I've found 2 ways to work around it. The first is on the server side:
app.use(cors({ origin : true, credentials : true }));
This may not be desirable or possible depending on the server setup.
The second way is to monkey-patch SockJS on the client side, taking advantage of the fact that AbstractXHRObject#_start
is never called with an opts
parameter:
import AbstractXHRObject from 'sockjs-client/lib/transport/browser/abstract-xhr';
const _start = AbstractXHRObject.prototype._start;
AbstractXHRObject.prototype._start = function(method, url, payload, opts) {
if (!opts) {
opts = { noCredentials : true };
}
return _start.call(this, method, url, payload, opts);
};
@nylen What version of the sockjs-node
server are you using? It handles CORS for you.
Latest - 0.3.17
I still need to set up CORS for other things on this server (some JSON endpoints).
@nylen you shouldn't apply the cors
middleware to the sockjs routes then.
redmountainmakers/kilntroller-server@e482663 - that makes sense, and works without the hacks. Thanks!
Hi this is the first time I use your biblioteque with angular and spring. the client and the server are running on two different domains. when running the client I am confronted with an error on chrome that says:
Failed to load http://localhost:8090/socket/info?t=1525354386425: The value of the 'Access-Control-Allow-Origin' header in the response must not be the wildcard '*' when the request's credentials mode is 'include'. Origin 'http://localhost:4200' is therefore not allowed access.
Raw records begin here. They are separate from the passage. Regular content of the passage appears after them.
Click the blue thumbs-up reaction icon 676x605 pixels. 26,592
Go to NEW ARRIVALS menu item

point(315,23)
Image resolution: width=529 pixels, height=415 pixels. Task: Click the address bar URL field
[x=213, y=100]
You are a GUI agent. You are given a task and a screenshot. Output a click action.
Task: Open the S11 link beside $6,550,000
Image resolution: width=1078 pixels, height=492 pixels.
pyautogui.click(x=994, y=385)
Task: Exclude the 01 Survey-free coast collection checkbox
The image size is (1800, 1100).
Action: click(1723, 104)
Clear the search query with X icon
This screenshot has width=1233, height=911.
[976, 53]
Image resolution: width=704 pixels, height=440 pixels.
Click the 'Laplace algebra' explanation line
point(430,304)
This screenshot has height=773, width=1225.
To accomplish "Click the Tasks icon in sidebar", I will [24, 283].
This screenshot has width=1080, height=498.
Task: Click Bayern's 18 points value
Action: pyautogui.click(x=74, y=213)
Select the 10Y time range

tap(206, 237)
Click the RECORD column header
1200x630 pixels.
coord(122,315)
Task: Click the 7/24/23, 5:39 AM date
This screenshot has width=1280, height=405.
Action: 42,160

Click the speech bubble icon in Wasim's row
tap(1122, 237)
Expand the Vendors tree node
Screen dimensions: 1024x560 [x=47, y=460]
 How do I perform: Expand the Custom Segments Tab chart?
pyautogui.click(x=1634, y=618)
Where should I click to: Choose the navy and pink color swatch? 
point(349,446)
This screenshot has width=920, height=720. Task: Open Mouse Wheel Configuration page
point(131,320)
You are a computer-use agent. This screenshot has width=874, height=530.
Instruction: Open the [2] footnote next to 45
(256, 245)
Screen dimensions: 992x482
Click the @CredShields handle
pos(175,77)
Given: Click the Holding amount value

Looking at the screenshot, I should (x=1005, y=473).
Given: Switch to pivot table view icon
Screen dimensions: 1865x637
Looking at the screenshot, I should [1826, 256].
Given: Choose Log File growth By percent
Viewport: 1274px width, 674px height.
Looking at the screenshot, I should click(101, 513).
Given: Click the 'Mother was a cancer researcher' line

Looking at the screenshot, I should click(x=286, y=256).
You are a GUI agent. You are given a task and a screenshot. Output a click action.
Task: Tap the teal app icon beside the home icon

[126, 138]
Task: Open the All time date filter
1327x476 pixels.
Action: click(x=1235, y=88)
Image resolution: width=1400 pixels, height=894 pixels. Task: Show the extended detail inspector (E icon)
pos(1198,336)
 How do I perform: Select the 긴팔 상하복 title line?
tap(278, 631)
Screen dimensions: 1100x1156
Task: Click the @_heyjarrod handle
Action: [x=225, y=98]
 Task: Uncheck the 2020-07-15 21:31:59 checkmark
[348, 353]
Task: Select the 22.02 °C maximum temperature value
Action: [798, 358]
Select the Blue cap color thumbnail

The credentials mode of requests initiated by the XMLHttpRequest is controlled by the withCredentials attribute.
I wanted to know if the problem was solved. thank you
Hi @modoulo, I think if you can set Access-Control-Allow-Origin
to localhost:4200
(the URL for your client app) then this should work as expected.
@nylen I already did it but it still does not work. Finally I commented on the line:
// Mozilla docs says https://developer.mozilla.org/en/XMLHttpRequest:
// "This never affects same-site requests."
this.xhr.withCredentials = true;
as indicate in this url https://github.com/sockjs/sockjs-client/issues/416 and it works. but I do not know if it's a good thing or not.
@nylen 's way is pretty good.
Or we can set nginx header 'Access-Control-Allow-Origin: $http_origin';
Is there any working solution for this, it took away 3 hours to get around this problem, and still not getting closer. Why is it so hard to make this property configurable?
What would be a proper way to work around mentioned problem in case when I'm connecting to server I don't control and it always answering with
access-control-allow-origin: *
So Chrome is complaining that The value of the 'Access-Control-Allow-Origin' header in the response must not be the wildcard '*' when the request's credentials mode is 'include'. The credentials mode of requests initiated by the XMLHttpRequest is controlled by the withCredentials attribute.
And, ofc, I'm connecting from other|different domain than the server. Currently it's localhost
, later it will be some other domain.
I assume that I might be able to change include
to something different, but cannot see how. And I cannot find any documentation where this possibility described.
I went through all links in this thread and it seems the only way is to tamper with local copy of the library. But it doesn't feel good. Are there any other options?
+1 for re-opening and fixing this issue.
this issue has been opened so long and not solved yet? looking forward ...
Nice,thank you! ——weihong
+1, please fix this
still an issue for us
Nice,thank you! ——weihong
I can find that noCredentials flag with option does set withCredential true/false but it doesn't work.
Are there any other ways or documentation will help me to set the parameter noCredentials flag true/false with request.